── SOURCE PASSAGE ──
I am trying to learn more about entanglement entropy in large but finite-size systems at critical points. I am still relatively new to conformal field theory, so it is not unlikely I have misunderstood related results.

For ease, let's restrict to the von Neumann entropy for a $(1+1)d$ translationally invariant chain with periodic boundary conditions and a length of $L$. I typically have in mind a spin-$1/2$ chain or a lattice fermion model. A recurring, oft-cited statement is that critical points described by $(1+1)d$ conformal field theories with central charge $c$ have the following von Neumann entropy for $l\leq \frac{L}{2}$:

$$ S(l) = \frac{c}{3}\ln \left(\frac{L}{\pi} \sin{\frac{\pi l}{L} }\right) +C $$

Here, $C$ is a non-universal constant. Such a scaling can be verified for spin-chains like the transverse field Ising model with $c=1/2$, as noted in a question on this site.

However, my confusion is that the von Neumann entropy for a chain with a local Hilbert space dimension of $d$ satisfies the inequality $0 \leq S(l) \leq l \ln(d)$. I am relatively new to understanding conformal field theories, but I believe there exist theories with extremely large central charges. Then naively, it would look as though the equation for $S(l)$ could exceed $l \ln(d)$ if one tunes $c$ large enough!
───
▶ **WRITTEN EXERCISE**
Write out, word for word, the part of the entanglement entropy passage starting with "I am trying" and going on through "on this site.".
── DATASET ──
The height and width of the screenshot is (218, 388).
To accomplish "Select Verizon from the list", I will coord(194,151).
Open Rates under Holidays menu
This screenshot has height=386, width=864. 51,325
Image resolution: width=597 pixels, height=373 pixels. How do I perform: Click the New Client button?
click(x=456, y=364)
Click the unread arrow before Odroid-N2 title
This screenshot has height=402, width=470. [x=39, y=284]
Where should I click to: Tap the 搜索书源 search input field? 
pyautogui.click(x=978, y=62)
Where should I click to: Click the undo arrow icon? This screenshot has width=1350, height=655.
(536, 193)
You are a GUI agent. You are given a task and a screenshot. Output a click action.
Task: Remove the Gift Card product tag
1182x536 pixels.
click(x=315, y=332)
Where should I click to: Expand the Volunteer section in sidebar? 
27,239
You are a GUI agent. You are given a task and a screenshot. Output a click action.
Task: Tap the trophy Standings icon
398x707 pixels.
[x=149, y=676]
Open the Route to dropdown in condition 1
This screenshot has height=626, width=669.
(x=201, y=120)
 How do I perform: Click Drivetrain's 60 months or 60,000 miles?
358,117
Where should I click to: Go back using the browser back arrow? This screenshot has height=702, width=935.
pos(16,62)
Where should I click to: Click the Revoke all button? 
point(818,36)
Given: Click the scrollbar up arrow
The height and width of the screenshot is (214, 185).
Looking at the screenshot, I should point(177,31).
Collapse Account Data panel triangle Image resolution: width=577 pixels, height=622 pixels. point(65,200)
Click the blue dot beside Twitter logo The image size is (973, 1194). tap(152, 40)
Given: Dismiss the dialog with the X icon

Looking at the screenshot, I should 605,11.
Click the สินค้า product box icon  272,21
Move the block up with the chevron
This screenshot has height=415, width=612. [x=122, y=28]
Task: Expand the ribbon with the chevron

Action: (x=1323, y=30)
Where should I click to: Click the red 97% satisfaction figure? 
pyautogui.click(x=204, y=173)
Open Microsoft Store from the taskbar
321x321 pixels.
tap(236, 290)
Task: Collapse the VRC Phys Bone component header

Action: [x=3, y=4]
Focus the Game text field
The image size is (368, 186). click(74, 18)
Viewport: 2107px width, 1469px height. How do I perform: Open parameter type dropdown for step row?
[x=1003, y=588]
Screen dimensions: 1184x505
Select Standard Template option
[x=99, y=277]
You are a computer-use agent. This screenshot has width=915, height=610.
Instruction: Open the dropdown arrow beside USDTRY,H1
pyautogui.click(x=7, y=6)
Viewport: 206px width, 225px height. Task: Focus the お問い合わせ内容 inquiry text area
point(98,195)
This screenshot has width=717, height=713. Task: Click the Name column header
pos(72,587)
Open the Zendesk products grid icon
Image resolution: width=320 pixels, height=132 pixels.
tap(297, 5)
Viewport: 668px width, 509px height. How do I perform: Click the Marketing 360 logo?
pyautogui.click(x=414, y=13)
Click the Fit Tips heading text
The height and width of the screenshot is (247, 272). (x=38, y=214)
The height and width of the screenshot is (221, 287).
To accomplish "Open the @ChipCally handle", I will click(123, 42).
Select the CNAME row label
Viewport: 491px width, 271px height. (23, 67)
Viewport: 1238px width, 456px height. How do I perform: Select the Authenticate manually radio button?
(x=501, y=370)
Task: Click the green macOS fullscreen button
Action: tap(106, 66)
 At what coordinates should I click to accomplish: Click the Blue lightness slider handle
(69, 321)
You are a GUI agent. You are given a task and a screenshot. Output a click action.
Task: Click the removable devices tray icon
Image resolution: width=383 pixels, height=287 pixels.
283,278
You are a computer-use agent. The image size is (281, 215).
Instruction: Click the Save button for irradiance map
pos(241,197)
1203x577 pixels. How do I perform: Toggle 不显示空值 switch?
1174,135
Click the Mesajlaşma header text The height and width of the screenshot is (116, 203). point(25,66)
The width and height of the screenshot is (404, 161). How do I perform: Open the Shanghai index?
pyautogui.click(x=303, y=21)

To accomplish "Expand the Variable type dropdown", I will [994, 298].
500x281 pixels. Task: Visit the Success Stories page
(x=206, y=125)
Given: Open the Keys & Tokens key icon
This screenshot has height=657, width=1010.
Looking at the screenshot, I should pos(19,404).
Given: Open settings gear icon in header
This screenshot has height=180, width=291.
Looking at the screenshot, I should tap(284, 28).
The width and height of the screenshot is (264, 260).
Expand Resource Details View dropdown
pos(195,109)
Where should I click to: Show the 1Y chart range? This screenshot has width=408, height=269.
───
▶ **SOLUTION**
I am trying to learn more about entanglement entropy in large but finite-size systems at critical points. I am still relatively new to conformal field theory, so it is not unlikely I have misunderstood related results.

For ease, let's restrict to the von Neumann entropy for a $(1+1)d$ translationally invariant chain with periodic boundary conditions and a length of $L$. I typically have in mind a spin-$1/2$ chain or a lattice fermion model. A recurring, oft-cited statement is that critical points described by $(1+1)d$ conformal field theories with central charge $c$ have the following von Neumann entropy for $l\leq \frac{L}{2}$:

$$ S(l) = \frac{c}{3}\ln \left(\frac{L}{\pi} \sin{\frac{\pi l}{L} }\right) +C $$

Here, $C$ is a non-universal constant. Such a scaling can be verified for spin-chains like the transverse field Ising model with $c=1/2$, as noted in a question on this site.